I love the Crofts—good-hearted and capable folks with a zest for life and a healthy sense of humor. More than anybody else in Persuasion, Anne’s future in-laws are people I’d like to meet at a party, run into at the Farmer’s Market, and/or join on vacation (ostensibly sponsored by Lonely Planet…or, um, the U.S. Navy). Luckily—inspiringly!—I see modern-day Crofts all around—middle-aged (-plus) couples embracing life together as an adventure, either figuratively or literally. Need some Crofts in your life? Try REI. Or your local wilderness experience—not among the young and the stylishly decked out, but among the people who know what they’re doing. Look for people with ruddy cheeks and vintage gear, and you’ll know you’ve hit Croft jackpot.
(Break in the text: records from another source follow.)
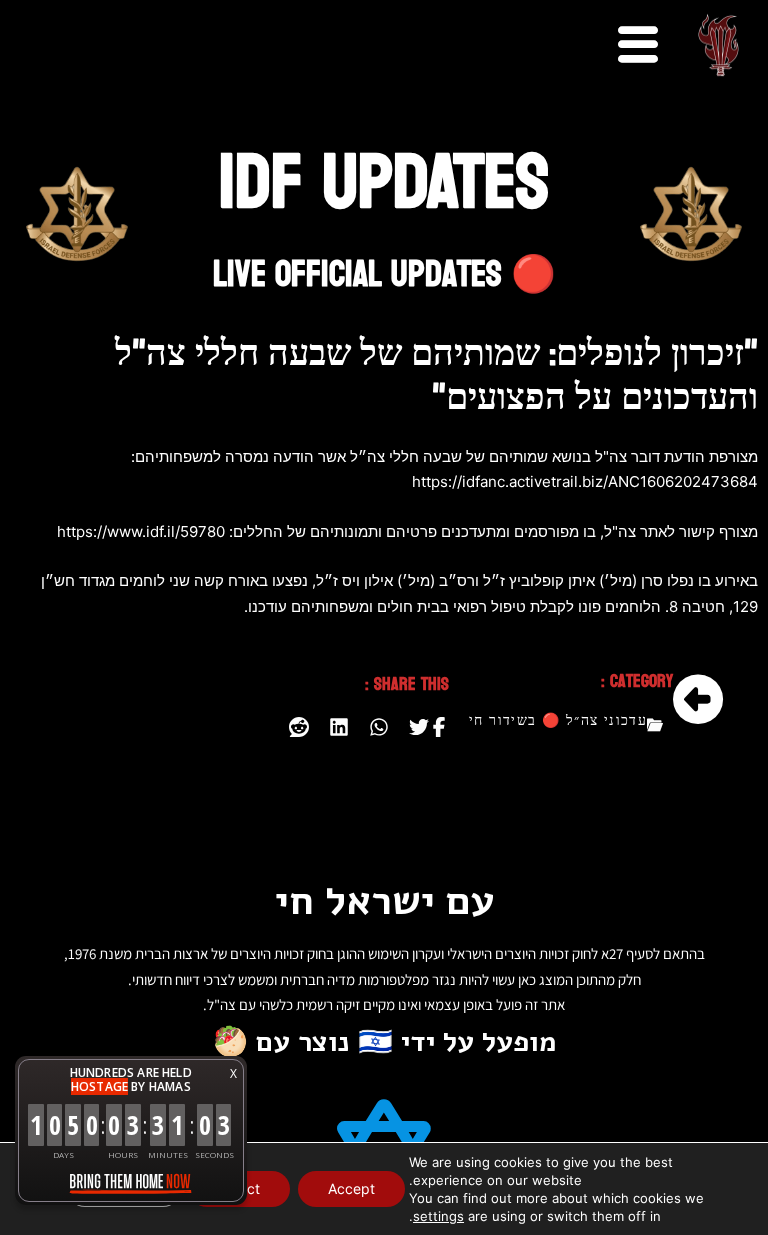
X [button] (233, 1073)
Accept (351, 1188)
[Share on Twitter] (419, 727)
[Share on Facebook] (439, 727)
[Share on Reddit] (299, 727)
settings (438, 1216)
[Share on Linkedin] (339, 727)
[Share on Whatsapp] (379, 727)
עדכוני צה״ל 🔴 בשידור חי (558, 721)
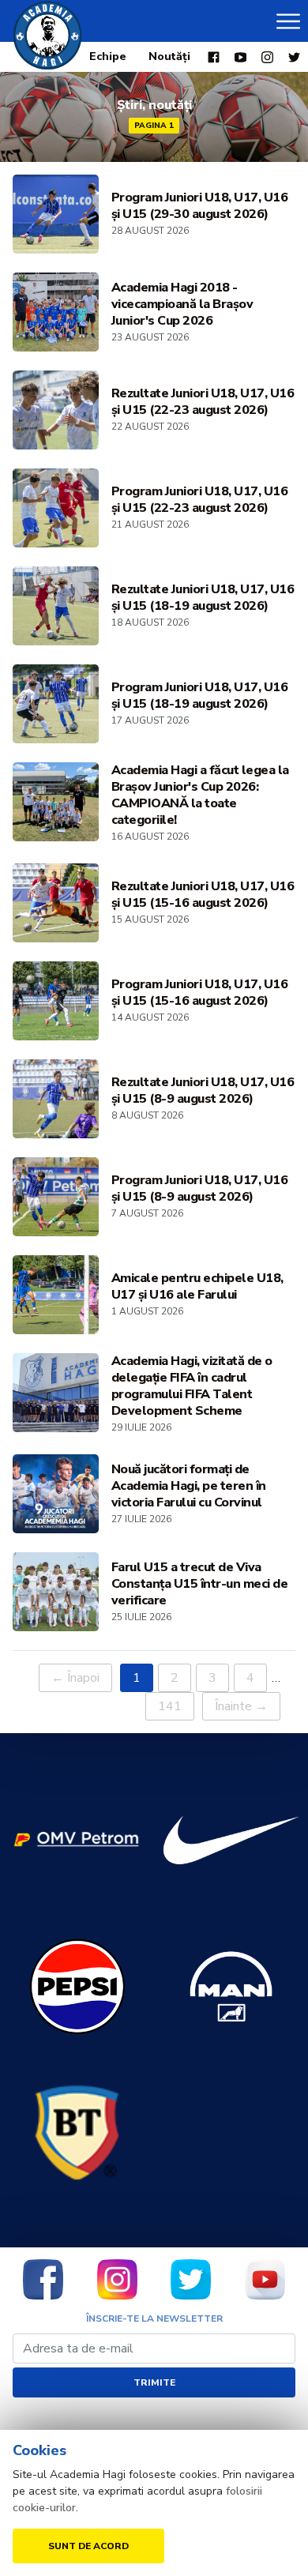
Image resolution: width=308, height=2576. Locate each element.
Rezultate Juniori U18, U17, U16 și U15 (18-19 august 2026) (203, 598)
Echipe (107, 56)
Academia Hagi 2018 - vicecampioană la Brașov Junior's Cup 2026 (182, 304)
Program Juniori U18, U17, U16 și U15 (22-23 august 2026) (199, 500)
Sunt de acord (88, 2546)
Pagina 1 (154, 125)
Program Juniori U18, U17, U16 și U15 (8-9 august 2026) (199, 1188)
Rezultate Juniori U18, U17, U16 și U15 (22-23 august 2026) (203, 402)
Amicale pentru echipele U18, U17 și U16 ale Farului (197, 1286)
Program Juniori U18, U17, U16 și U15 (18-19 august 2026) (199, 696)
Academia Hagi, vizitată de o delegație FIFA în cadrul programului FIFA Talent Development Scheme (191, 1386)
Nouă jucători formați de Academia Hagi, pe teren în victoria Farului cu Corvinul (188, 1486)
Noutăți (169, 56)
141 (170, 1706)
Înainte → (241, 1706)
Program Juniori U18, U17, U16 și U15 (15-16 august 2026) (199, 993)
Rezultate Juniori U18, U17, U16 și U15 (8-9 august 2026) (203, 1090)
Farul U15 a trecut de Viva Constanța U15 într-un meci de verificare (199, 1584)
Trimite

To be fair, though—Jane would want us to be fair—the Crofts aren’t just there to offer a bracing breath of fresh air. They serve a very specific purpose in the novel: they’re the alterna-Wentworths. They’re what Anne and the Captain might have been if Anne hadn’t turned him down the first time, if instead of pining and fading away, she’d followed him off across the seas and become (basically) a pirate’s wife. They’ve lived their adventure; their relationship is full of the intimacy and humor that come with being together through thick and thin, and not just in the milieu of the Regency middle class. It’s strange to think of calm, forbearing Anne flying by the seat of her pants, but her younger self might just have ended up living True Confessions of Charlotte Doyle-style (minus the murder, obv.) if she’d taken Wentworth up on his offer—and how different things would have been! Imagine: Anne Wentworth, adventurer and pirate-novel heroine!

On the other hand, if the Wentworths had lived out their Croft-life the first time, we wouldn’t have our melancholy masterpiece. And who wants that?